Third, in applying for an order under section 708.470, Cyclon made reference to two orders arising out of the arbitration between Vortran and Cyclon that Cyclon contended entitled it to the proceeds of the VMT judgment. While the trial court apparently rejected Cyclon's arguments based on those orders in its tentative ruling, the court made no mention of them after it vacated its tentative ruling and granted Cyclon's motion.
Fourth, and of perhaps even greater interest, is what we do not know from this record, namely, what occurred in the more than five years that elapsed between the denial of Brown's initial motion to determine lien priority in March 1998 and the filing of Cyclon's application to satisfy its judgment lien under section 708.470 in June 2003. The reasons why neither Brown nor Cyclon apparently sought to enforce their liens during that period could well have a bearing on the trial court's decision whether to allow Cyclon to enforce its lien at this time without a prior adjudication of the validity of Brown's lien in a separate action.
We hasten to point out that in its application under section 708.470, Cyclon not only expressly acknowledged Brown's competing lien claim, but argued that claim was not a bar to granting its application because the court's jurisdiction was "limited to ordering application of the monies owed Vortran by VMT to judgment creditor Cyclon" and did not extend "to determin[ing] the existence or validity of [Brown's] attorney's lien on the judgment." At no time, either in its application or in the various other papers it filed, did Cyclon offer any evidence tending to show why it would be just and reasonable for the court to allow Cyclon to collect the judgment proceeds despite Brown's claim of a potentially senior attorney lien. Instead, Cyclon stood on the proposition that the trial court could not adjudicate the validity of Brown's lien claim in the VMT action and therefore — almost by default — Cyclon should be entitled to satisfy its judgment lien out of the VMT judgment first.

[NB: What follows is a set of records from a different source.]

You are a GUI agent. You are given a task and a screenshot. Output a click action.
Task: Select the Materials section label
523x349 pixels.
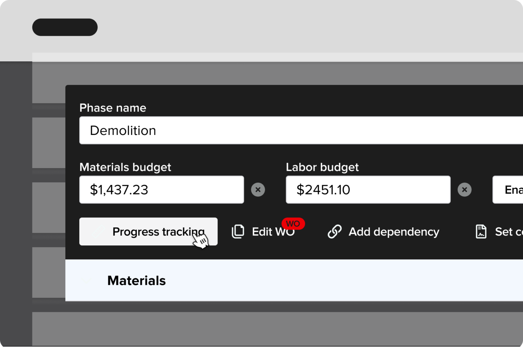(x=137, y=280)
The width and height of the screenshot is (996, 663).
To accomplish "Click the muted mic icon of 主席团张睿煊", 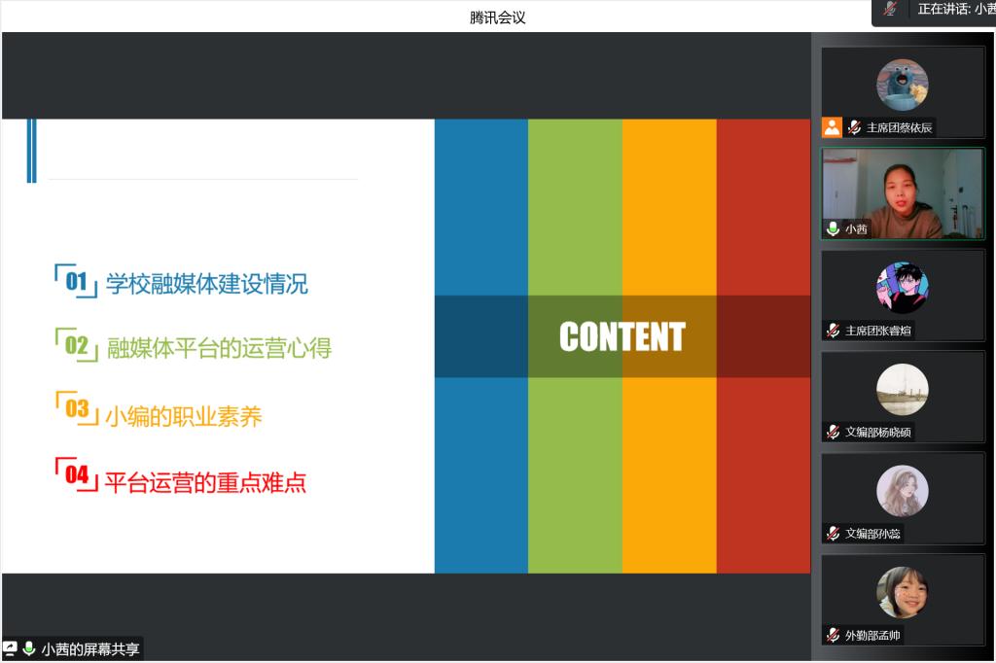I will (x=833, y=331).
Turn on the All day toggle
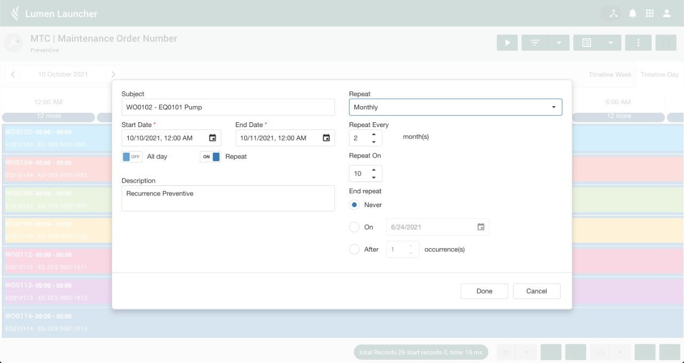 point(131,156)
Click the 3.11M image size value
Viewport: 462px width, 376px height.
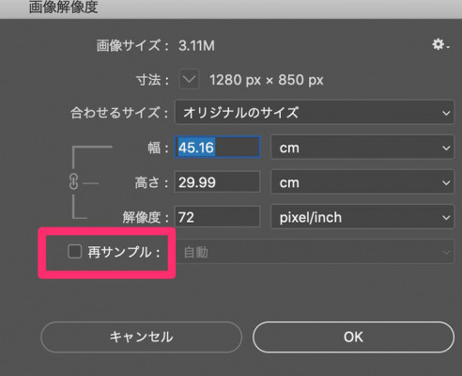click(196, 46)

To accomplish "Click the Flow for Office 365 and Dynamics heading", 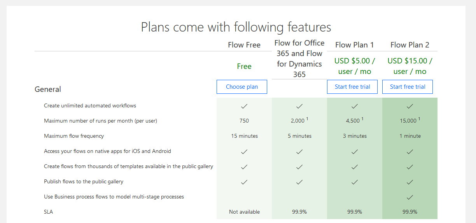I will pyautogui.click(x=299, y=58).
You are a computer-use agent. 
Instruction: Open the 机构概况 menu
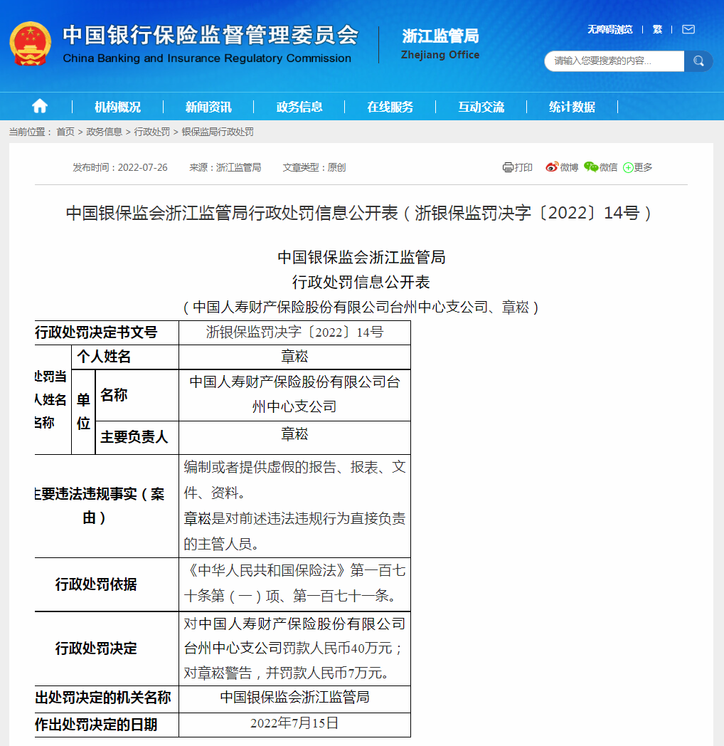pos(117,107)
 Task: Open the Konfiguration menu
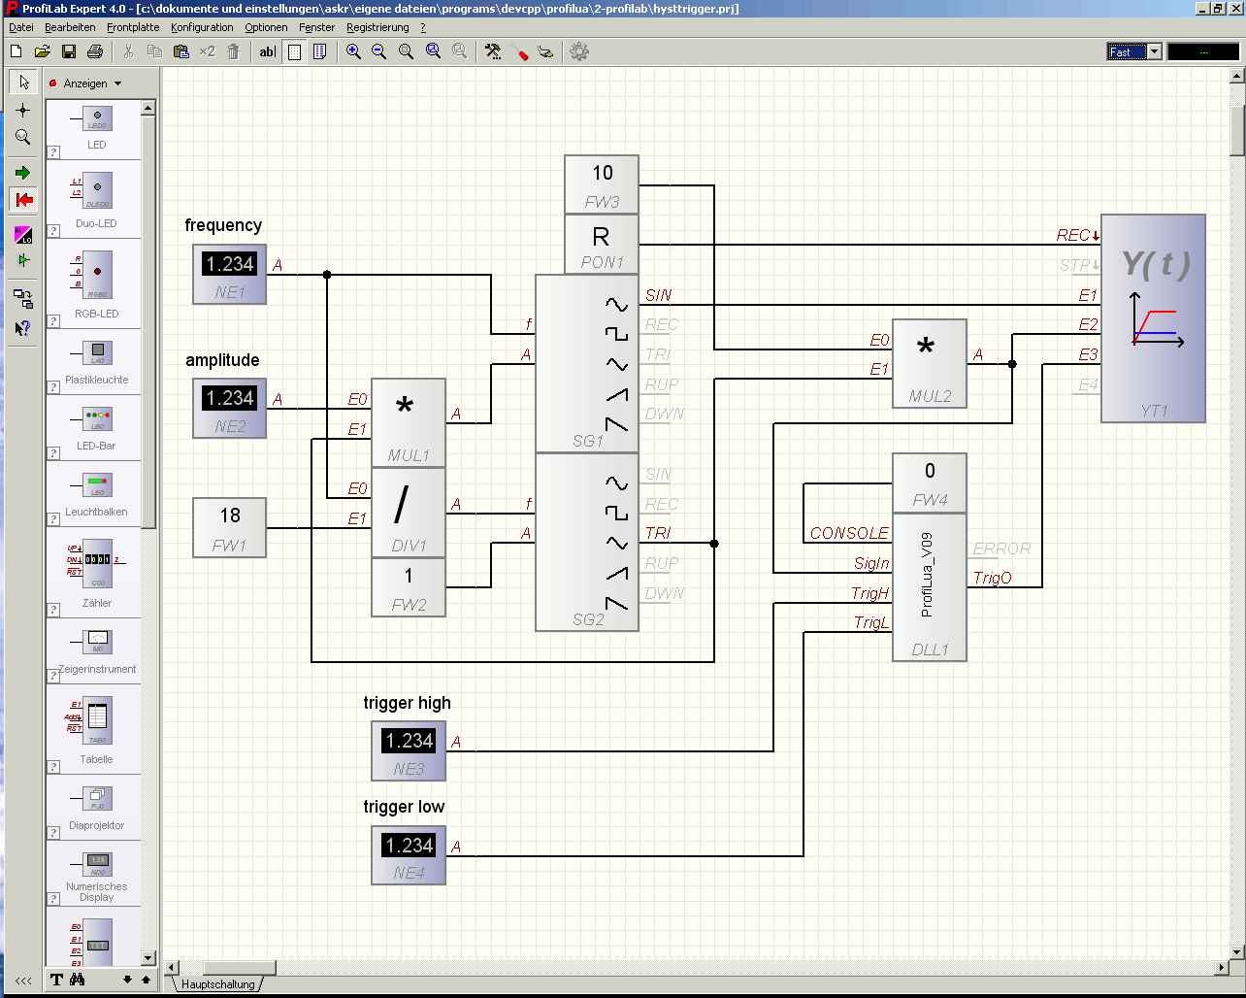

All of these circumstances are relevant to a determination of whether it would promote substantial justice to grant Cyclon's application under section 708.470 at this time. It does not appear from the record before us, however, that the trial court took these circumstances into account. From the court's "Ruling on Submitted Matter," it appears the court may have granted Cyclon's motion simply because Brown was "not a party and ha[d] no right to intervene" and because "Vortran is a suspended corporation and may not appear." In other words, the court may have granted the application merely because no party to the action opposed it.
Although we review a trial court's ruling, not its reasoning ( Bridgestone Corp. v. Superior Court (2002) 99 Cal.App.4th 767, 774 [121 Cal.Rptr.2d 673]), here we cannot determine whether the trial court would have exercised its discretion to grant Cyclon's application had it considered all of the relevant circumstances in the light of the legal principles we have set forth in this opinion. (Cf. People v. Allen (2001) 88 Cal.App.4th 986, 999 [106 Cal.Rptr.2d 253].) Accordingly, we shall remand the matter to the trial court to reconsider Cyclon's application in the light of this opinion.
DISPOSITIONThe petition is granted. Let a peremptory writ issue directing the respondent court to: (1) vacate its order granting the application of real party in interest Cyclon Corporation under Code of Civil Procedure section 708.470; and (2) reconsider that application in the light of this opinion.
Petitioner Michael E. Brown shall be entitled to recover his costs in this proceeding. (Cal. Rules of Court, rule 56.4(a).)
Nicholson, Acting P.J., and Raye, J., concurred.
Petitioner's petition for review by the Supreme Court was denied May 19, 2004.